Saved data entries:
****************

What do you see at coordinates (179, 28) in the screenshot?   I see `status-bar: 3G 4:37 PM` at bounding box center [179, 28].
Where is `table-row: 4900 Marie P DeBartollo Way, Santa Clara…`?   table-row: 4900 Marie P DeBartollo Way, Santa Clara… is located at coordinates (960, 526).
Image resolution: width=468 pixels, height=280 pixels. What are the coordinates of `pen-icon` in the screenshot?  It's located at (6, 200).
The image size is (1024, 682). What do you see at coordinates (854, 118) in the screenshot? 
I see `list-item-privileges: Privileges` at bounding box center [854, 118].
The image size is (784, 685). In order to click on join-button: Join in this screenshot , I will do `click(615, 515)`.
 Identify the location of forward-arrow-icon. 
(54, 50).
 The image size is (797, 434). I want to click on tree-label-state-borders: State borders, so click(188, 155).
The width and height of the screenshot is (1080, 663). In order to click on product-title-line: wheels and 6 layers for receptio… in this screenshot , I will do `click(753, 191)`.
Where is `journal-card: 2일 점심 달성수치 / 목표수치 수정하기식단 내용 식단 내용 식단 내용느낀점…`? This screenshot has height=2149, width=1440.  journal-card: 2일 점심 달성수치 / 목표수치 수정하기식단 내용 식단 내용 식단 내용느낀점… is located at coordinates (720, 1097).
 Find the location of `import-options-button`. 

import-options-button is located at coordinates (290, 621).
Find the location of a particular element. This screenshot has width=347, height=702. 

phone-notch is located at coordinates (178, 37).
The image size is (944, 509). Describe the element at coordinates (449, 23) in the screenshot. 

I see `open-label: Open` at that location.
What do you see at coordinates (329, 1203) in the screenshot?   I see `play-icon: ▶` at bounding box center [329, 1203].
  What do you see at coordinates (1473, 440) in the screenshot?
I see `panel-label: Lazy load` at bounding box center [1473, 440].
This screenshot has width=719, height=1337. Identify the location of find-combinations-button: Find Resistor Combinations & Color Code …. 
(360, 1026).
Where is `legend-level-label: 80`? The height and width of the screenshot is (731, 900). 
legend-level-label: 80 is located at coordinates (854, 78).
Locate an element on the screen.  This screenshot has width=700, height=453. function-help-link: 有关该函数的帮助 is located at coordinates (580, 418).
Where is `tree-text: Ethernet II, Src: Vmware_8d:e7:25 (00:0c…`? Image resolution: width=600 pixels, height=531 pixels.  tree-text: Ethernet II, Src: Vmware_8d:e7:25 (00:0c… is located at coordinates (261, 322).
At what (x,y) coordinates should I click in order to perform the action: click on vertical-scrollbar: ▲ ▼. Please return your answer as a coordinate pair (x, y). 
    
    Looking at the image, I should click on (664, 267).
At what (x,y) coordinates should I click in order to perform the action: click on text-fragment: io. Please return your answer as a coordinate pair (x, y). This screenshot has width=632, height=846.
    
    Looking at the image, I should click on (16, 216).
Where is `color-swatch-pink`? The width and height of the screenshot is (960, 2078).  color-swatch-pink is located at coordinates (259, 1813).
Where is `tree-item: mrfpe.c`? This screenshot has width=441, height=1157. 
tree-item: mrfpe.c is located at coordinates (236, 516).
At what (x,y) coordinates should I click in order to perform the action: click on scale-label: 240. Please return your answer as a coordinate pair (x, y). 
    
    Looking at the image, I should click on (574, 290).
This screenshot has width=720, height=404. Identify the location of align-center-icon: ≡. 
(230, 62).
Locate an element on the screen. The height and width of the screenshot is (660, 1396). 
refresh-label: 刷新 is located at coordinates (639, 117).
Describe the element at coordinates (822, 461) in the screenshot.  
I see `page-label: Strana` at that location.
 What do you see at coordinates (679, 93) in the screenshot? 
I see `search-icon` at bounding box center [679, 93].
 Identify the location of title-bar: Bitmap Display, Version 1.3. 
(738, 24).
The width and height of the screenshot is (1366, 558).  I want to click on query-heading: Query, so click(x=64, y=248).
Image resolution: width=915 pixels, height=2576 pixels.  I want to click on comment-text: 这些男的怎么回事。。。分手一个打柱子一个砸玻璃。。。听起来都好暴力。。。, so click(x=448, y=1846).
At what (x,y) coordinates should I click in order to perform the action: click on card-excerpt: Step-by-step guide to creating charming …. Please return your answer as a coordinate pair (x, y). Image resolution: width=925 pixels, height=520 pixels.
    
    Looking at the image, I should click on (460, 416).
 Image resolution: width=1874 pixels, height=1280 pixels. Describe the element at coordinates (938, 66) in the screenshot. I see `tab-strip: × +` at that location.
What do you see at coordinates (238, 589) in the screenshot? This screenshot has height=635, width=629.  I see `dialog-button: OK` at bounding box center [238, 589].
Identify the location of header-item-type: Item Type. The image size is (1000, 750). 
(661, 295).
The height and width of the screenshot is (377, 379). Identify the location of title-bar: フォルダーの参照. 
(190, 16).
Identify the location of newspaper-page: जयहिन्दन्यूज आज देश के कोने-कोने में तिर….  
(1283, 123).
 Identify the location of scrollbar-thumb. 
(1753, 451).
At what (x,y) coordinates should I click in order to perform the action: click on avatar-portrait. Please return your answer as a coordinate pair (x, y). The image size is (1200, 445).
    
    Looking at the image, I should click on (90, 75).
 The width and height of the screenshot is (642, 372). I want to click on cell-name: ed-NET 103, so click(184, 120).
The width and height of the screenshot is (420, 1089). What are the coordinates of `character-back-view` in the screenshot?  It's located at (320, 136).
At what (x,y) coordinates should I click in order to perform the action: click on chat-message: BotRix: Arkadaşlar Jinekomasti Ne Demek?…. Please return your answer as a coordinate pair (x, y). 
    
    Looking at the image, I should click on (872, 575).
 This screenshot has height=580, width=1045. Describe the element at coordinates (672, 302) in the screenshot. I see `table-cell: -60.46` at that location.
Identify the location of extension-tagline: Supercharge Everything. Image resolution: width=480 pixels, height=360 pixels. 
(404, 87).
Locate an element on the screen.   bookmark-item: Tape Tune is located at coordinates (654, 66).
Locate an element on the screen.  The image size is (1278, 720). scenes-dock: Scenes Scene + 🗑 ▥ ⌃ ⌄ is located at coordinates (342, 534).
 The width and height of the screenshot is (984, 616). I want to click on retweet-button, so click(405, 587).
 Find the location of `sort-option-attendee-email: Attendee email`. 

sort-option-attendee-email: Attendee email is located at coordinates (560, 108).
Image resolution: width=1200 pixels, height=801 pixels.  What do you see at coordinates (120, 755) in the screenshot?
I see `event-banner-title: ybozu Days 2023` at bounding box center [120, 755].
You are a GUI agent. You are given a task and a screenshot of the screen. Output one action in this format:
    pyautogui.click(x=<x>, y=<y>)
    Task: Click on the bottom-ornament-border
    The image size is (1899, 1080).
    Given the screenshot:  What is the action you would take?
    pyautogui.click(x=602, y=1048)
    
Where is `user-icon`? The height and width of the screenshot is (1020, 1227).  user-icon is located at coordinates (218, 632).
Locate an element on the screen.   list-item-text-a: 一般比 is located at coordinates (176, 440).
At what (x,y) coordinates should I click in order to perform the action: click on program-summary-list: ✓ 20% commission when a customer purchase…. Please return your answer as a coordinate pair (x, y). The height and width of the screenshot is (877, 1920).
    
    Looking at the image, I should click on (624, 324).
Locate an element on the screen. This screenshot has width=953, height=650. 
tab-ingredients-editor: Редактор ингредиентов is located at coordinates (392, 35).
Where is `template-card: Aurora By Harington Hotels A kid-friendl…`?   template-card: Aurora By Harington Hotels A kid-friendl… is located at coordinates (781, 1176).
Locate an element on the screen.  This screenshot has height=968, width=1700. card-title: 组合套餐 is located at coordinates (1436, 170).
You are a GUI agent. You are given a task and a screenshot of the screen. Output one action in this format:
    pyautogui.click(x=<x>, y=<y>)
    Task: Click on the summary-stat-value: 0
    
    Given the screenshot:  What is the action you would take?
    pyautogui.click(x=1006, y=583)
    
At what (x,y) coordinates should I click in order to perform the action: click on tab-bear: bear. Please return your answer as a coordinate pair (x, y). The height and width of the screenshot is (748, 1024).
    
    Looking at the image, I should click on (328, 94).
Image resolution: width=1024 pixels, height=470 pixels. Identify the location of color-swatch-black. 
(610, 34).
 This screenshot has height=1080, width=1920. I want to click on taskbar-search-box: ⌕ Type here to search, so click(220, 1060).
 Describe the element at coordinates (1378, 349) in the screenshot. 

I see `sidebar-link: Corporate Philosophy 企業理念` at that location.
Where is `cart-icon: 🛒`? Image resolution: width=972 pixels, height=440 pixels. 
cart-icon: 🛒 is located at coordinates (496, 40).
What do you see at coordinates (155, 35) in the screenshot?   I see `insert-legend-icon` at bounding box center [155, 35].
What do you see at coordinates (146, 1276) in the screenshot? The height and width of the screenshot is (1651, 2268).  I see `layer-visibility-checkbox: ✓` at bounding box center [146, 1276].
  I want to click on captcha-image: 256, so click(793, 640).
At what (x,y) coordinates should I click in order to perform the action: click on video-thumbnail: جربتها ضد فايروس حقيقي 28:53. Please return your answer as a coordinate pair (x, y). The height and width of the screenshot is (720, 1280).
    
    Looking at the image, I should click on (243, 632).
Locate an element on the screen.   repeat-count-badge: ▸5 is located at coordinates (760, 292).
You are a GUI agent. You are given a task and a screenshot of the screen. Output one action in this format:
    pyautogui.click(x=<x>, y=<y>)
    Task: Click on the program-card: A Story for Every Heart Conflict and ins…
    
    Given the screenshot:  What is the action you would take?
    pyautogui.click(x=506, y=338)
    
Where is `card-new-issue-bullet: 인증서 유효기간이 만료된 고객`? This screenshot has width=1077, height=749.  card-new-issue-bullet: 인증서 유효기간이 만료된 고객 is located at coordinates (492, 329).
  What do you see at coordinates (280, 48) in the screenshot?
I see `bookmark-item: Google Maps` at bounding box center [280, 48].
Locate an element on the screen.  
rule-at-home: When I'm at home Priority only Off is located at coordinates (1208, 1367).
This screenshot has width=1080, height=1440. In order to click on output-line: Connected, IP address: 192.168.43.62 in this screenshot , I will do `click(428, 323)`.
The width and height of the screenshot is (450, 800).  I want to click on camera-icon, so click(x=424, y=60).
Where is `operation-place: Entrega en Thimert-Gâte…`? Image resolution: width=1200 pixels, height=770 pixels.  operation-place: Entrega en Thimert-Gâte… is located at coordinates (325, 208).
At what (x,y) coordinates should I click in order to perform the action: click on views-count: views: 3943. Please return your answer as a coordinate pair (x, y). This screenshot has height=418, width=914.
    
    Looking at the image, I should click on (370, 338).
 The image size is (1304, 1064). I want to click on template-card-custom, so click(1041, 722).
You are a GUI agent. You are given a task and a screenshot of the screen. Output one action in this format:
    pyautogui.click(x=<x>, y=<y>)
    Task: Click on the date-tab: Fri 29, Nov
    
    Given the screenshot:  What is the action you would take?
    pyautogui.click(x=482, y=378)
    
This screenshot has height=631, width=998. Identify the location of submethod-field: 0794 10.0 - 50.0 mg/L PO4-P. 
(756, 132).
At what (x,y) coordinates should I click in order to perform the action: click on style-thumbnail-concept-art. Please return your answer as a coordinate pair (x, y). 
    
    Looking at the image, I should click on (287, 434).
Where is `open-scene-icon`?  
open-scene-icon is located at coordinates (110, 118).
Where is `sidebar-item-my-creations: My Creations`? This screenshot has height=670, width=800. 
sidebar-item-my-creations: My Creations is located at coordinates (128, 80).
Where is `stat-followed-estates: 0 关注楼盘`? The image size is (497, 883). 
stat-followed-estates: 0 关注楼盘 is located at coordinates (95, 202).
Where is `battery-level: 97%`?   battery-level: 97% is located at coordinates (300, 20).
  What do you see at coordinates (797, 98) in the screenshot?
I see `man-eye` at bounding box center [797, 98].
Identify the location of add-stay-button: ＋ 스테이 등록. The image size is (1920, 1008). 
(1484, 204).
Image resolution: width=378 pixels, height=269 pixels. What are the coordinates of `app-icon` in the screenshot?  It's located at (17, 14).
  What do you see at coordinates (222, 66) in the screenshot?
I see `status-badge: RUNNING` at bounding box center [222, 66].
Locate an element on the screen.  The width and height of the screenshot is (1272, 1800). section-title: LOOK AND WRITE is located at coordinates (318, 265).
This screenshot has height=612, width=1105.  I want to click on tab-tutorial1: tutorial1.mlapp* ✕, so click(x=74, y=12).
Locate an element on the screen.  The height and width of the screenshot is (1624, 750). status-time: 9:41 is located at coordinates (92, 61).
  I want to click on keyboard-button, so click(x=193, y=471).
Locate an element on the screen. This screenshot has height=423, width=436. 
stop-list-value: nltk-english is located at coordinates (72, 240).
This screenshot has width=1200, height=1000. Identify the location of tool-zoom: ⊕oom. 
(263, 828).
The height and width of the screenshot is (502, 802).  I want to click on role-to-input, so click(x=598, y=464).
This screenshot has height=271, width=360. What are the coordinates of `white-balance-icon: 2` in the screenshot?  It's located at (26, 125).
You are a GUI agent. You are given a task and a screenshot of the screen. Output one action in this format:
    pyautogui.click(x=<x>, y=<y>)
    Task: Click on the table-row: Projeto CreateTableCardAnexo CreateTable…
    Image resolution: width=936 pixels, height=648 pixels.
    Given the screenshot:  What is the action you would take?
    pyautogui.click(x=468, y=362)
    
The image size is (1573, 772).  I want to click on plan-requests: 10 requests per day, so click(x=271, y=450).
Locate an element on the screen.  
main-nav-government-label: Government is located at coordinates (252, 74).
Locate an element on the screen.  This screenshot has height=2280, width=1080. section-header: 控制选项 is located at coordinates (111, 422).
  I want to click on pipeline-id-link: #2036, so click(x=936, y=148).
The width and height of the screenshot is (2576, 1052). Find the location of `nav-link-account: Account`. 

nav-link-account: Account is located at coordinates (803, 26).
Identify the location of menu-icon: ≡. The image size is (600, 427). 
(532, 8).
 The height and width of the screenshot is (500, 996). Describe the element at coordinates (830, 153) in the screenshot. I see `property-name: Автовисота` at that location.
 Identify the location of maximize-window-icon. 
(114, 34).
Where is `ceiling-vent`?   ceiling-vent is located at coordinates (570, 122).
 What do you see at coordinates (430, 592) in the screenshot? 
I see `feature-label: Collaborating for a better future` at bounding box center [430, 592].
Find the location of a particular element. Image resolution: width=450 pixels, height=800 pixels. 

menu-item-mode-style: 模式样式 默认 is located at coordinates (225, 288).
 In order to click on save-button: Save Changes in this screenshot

****************

Which lines of the records contain the string "thumbnail"? Pull out each one and copy it.

At what (x,y) coordinates should I click in order to perform the action: click on video-thumbnail: جربتها ضد فايروس حقيقي 28:53. Please return your answer as a coordinate pair (x, y). The height and width of the screenshot is (720, 1280).
At what (x,y) coordinates should I click in order to perform the action: click on style-thumbnail-concept-art. Please return your answer as a coordinate pair (x, y). 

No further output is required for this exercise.